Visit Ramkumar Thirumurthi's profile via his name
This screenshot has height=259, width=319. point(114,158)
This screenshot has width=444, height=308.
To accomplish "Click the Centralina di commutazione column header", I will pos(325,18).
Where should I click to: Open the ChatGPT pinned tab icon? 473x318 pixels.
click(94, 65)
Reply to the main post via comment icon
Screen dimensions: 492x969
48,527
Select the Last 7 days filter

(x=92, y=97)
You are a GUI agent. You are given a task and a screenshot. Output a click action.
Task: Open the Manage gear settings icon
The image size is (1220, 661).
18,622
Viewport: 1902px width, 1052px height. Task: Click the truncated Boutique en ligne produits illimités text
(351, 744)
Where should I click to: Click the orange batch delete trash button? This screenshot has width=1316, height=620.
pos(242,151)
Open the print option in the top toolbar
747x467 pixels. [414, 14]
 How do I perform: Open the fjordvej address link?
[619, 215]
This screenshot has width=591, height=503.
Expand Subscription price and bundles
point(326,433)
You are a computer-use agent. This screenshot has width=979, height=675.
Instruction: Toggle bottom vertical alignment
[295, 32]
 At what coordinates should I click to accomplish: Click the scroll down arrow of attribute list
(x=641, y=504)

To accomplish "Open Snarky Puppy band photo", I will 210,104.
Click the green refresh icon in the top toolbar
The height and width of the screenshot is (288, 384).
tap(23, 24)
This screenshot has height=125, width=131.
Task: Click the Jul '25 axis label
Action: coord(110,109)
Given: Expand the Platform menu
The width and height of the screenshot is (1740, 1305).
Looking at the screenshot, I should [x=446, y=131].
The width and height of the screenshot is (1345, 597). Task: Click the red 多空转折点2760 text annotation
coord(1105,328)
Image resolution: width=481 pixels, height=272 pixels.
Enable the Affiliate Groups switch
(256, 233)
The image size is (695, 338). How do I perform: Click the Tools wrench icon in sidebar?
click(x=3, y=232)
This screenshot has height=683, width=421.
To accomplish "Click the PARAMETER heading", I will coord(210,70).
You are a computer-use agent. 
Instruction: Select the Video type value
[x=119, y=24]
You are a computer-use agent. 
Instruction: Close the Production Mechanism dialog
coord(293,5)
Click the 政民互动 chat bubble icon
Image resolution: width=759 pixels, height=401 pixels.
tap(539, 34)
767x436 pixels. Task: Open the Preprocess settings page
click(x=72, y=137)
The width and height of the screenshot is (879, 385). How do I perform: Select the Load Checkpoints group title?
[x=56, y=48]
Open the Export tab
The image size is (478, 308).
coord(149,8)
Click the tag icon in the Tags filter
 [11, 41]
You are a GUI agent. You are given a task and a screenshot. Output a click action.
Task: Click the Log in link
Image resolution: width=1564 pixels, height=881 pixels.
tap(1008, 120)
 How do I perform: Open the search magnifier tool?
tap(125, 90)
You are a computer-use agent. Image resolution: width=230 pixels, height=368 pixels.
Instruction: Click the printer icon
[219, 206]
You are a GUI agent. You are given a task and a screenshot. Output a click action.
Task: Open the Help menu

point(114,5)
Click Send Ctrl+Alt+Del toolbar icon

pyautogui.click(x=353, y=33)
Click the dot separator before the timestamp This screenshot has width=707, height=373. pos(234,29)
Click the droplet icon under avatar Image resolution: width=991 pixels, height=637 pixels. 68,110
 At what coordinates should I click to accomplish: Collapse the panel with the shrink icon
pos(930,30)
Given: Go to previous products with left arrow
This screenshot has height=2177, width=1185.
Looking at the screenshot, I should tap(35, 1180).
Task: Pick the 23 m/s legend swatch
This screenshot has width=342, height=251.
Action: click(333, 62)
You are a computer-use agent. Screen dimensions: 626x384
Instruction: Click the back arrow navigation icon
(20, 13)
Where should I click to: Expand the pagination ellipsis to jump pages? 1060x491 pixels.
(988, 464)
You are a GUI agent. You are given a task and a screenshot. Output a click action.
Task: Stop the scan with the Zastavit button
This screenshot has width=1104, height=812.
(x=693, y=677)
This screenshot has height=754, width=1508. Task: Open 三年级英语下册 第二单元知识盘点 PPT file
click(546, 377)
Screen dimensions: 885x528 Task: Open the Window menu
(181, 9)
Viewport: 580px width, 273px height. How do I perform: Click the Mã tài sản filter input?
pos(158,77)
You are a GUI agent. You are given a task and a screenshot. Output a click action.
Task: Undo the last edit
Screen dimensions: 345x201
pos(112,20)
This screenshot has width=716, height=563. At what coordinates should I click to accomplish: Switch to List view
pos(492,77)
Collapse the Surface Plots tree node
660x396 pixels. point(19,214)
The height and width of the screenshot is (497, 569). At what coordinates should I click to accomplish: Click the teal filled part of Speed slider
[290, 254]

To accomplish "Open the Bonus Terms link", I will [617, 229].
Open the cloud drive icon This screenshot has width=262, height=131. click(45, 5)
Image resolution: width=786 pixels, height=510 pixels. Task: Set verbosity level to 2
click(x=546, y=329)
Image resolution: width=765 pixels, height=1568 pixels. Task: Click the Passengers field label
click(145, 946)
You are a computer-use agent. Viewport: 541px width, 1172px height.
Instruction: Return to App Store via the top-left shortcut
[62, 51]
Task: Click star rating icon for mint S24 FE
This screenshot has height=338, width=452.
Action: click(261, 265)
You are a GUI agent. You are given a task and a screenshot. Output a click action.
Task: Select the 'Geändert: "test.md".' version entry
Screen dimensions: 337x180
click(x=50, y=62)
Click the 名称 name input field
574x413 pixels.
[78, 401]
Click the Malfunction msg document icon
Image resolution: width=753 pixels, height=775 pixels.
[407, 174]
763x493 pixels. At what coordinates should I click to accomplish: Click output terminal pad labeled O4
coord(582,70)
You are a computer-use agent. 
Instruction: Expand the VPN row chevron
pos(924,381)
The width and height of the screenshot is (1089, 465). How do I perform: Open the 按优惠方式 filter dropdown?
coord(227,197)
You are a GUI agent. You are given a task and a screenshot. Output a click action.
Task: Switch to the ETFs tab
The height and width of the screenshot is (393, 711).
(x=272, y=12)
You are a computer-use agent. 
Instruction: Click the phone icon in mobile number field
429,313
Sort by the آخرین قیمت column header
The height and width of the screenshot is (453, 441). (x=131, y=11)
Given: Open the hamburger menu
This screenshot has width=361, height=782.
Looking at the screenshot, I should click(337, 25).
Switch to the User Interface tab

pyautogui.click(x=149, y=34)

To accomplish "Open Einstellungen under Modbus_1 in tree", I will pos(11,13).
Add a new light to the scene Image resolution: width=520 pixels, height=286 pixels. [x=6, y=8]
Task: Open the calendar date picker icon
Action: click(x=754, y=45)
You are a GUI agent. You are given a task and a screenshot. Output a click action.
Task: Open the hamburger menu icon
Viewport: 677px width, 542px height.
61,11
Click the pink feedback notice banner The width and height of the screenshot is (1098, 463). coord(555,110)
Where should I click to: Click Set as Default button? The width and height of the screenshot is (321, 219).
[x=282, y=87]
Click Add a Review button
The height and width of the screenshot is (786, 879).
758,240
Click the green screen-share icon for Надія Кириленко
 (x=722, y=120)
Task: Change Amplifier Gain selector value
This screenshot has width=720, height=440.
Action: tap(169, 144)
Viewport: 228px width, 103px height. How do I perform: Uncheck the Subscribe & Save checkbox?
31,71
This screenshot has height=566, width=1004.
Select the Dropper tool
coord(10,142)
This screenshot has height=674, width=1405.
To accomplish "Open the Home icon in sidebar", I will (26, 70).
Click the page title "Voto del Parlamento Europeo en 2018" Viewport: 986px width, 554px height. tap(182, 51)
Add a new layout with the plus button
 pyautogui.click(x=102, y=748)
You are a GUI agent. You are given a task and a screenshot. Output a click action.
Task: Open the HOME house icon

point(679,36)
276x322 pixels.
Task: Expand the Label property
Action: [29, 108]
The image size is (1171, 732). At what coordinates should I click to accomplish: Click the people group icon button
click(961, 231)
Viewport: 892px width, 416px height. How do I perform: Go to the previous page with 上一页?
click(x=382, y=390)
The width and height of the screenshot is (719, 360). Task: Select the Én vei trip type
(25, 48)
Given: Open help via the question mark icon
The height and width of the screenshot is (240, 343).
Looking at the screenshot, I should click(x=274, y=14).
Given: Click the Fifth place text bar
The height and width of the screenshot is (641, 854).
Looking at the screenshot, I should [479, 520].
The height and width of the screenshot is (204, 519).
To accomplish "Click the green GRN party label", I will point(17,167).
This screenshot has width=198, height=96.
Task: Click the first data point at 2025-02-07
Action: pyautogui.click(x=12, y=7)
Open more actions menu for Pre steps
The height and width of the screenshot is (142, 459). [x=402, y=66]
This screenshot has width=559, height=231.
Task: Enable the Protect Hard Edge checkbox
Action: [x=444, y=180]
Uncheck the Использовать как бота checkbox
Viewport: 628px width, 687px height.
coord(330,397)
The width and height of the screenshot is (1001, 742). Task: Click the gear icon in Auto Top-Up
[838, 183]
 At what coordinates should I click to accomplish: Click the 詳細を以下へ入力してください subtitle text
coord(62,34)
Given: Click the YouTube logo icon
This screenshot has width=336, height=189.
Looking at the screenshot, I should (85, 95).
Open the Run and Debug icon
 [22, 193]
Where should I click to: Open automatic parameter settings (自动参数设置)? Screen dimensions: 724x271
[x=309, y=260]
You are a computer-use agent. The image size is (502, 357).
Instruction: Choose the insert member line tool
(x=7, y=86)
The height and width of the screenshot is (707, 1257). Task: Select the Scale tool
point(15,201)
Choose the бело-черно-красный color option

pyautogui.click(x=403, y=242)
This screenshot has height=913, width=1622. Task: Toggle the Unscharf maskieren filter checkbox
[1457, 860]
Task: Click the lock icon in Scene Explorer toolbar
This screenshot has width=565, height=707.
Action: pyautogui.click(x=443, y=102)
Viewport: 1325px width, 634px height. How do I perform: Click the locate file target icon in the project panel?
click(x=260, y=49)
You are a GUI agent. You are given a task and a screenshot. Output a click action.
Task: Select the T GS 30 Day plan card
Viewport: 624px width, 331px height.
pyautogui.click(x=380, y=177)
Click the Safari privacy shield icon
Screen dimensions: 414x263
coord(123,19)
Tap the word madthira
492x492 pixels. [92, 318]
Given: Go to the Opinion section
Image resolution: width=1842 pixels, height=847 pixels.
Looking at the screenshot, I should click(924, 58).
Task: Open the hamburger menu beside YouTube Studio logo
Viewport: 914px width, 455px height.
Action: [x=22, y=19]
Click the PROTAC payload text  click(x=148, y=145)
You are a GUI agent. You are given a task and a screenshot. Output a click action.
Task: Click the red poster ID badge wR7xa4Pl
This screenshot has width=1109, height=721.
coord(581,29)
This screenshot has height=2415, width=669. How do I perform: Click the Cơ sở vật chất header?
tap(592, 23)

WHAT TO WORK ON: Please go through the data and copy each line containing the word "YouTube".

RESULT FOR THIS TASK:
Given: Click the YouTube logo icon
Task: Open the hamburger menu beside YouTube Studio logo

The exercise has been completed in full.